To be honest, (and if you can’t be honest in a blog what even are you doing with your life) I haven’t written anything in a while. I’ve been hustling. Like really hustling. Targeted hustling. Next level hustling. I have been setting up meetings, pitching myself, my projects and spending a lot of time trying to convince people, without being a total dick, to believe in my work. And the work I am doing with my writing partner. Selling myself while at the same time trying not to sell myself too much. Presenting myself as a badass while also trying to add the right amount of humility, humor and earthiness. It’s a show but not a show. It’s an act but also the truth. It’s the subtle art of mixing authenticity with the best version of yourself or at least the most charming…and it’s tiring as fark. Networking also means listening to others as they pitch themselves and their projects. Really paying attention to another person as they put their best self forward. As they tell you what they need. How they got to where they are now. I’ve been thinking of ways in which I can help them. Who do I know? What can I offer? Who can I connect them to, who in my world, might really dig them and their work? How can I be of service?

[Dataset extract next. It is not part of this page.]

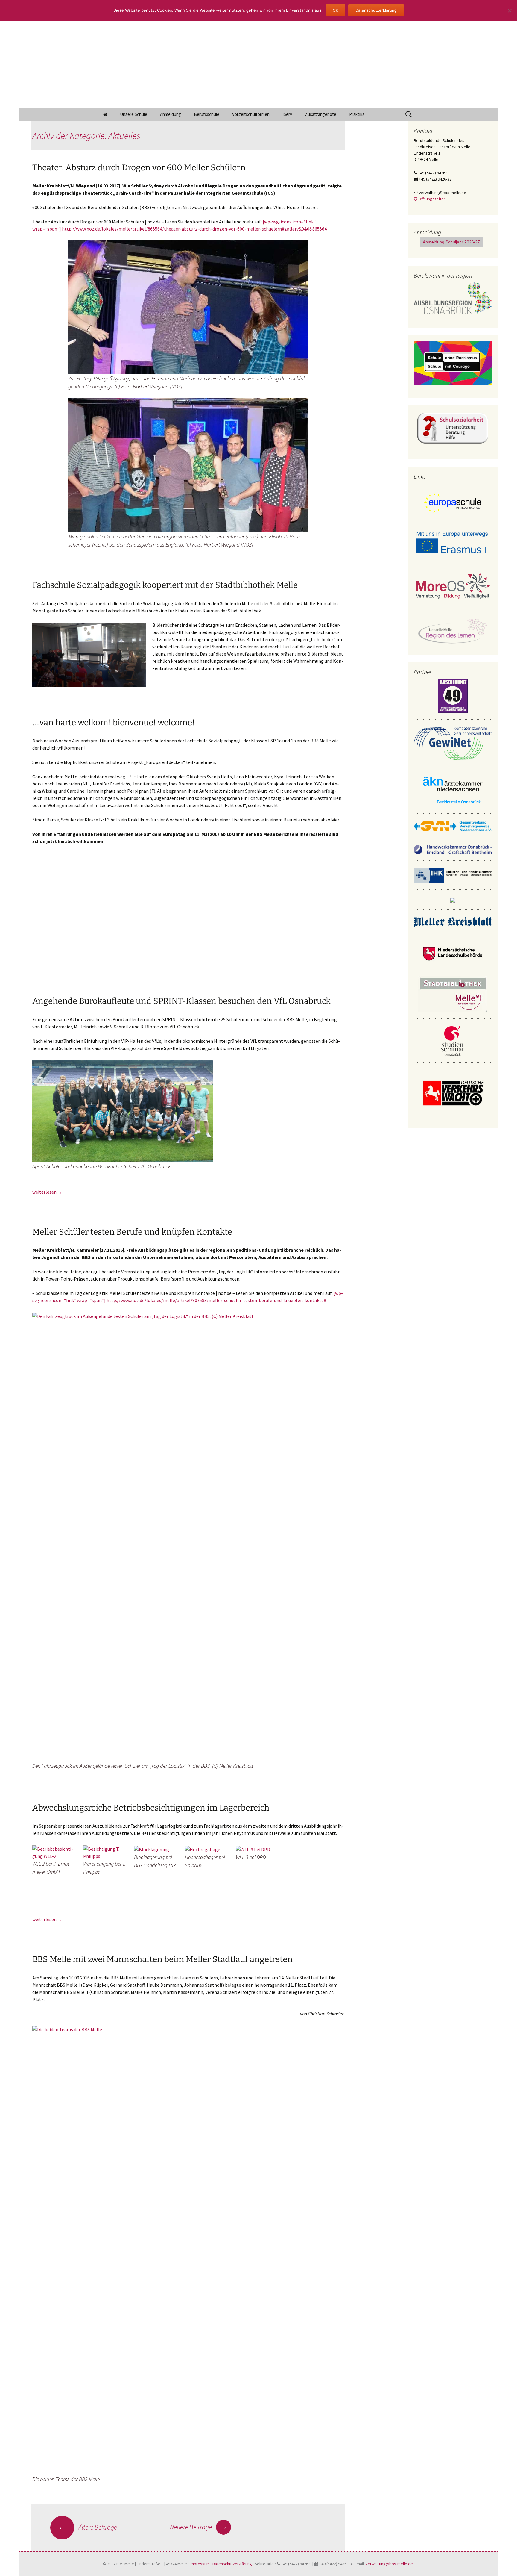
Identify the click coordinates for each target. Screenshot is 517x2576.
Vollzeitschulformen (251, 114)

I have had many jobs and some were awful. And I realize that being able to spend time networking is in many ways, a farking luxury. I do. But still, it’s been hard. And that’s just the truth. It’s a grind. And right now, it’s a grind without a paycheck of any kind attached. It’s a grind without any sort of health insurance. It’s a hopeful and at times exciting grind, but hard ass work nonetheless. The dream is that those things will come. One day. The dream is that I will one day be able to earn actual dollars for my art. And that the people I am networking with will also be able to earn actual dollars for their art. It’s a long shot. We know this. But we do it any way. Because we need to try. And Zoom is free. (For 45 minutes)
What it really is…I’ve decided…is that I am looking for champions. Not saviors, but champions of my work. I have tried looking for saviors. That shit doesn’t work. It leads to really farked up co-dependent relationships with a side of suicidal ideation and a big ass dash of regret. Believe you me; I have tried the savior thing. Also…cults. Need I say more?
We all need champions. We can believe in ourselves and our work until the cows have long since come home and BEEN in the bed, but somewhere along the line we need other people, even just one person, to champion us. Another human being, with keys to a locked door to say, “You know what? I’m gonna open this goddamn door for you. What you do once you are in there, is up to you…but I am opening this door for you.” And I believe once we are in through that door we have a responsibility to listen for other badasses knocking and OPEN THE FARKING DOOR FOR THEM. So I guess The purpose of all this Zooming and phone calling and networking is to be with other people, really farking BE with them and say, after listening to them and really seeing them, “I will open the door for you when I can, will you open the door for me?” And some will. Maybe not all the time. But some will. And those are your champions. And some won’t. And that’s just the truth. SOME FOLKS WILL NOT OPEN THE DOOR FOR YOU. And trying to figure out WHY will probably make you insane. Humans are so farking complicated. And like my writing partner says, EVERYTHING IS PSYCHOLOGY. So it’s probably not worth your time wondering why someone WON’T champion you and your work. Unless you are a total asshole and then it’s time for deep therapy and probably some 12 Step work. If you want to know if you are an asshole ask the people you live with. They will tell you. If you live alone...ask your mail carrier. But mostly, it’s a lost cause to focus on our non-champions. That door is locked. But here’s the good news. There are approximately 67,435,345,3453 doors on the planet. Try another one.
Champions come in all different forms. And can help in many different ways. Once, after my mom was diagnosed with terminal cancer, a schizophrenic with a tendency to shout obscene things saved my life at a party. His name was Lafayette. He was a friend of a friend. We got talking at a Christmas party and I burst into tears telling him about my mom’s diagnosis. He looked at me dead in my eyes and then shouted, “YOU ARE GOING TO BE OKAY, GIRL! YOU ARE GOING TO MAKE IT.” And I believed him. Lafayette opened a door for me. In that moment, he was my champion. Then he went on to talk about how Bob Newhart was responsible for the Challenger disaster. But for that moment, he was my champion. And I will be forever grateful.
I like to think I have been a champion for other people. I think I have. I know I probably could have opened more doors when I had the keys, I do. I know I am still learning how to champion other people. It’s hard. It takes energy and patience and sometimes you have to champion someone even though you hate their terrible haircut. Lol. Because something in their vibe, their hustle is undeniable. You just know, in your bones they need championing. And sometimes you just decide not to champion someone. And that’s okay too. They’ll find their champion. But I think we owe it to each other to listen. For a minute anyway. Or 45. And see each other. And then decide. Is there a door I can open for this person?
Now if you’ll excuse me I am going to watch reruns of The First 48 from 2006 because…they need champions too.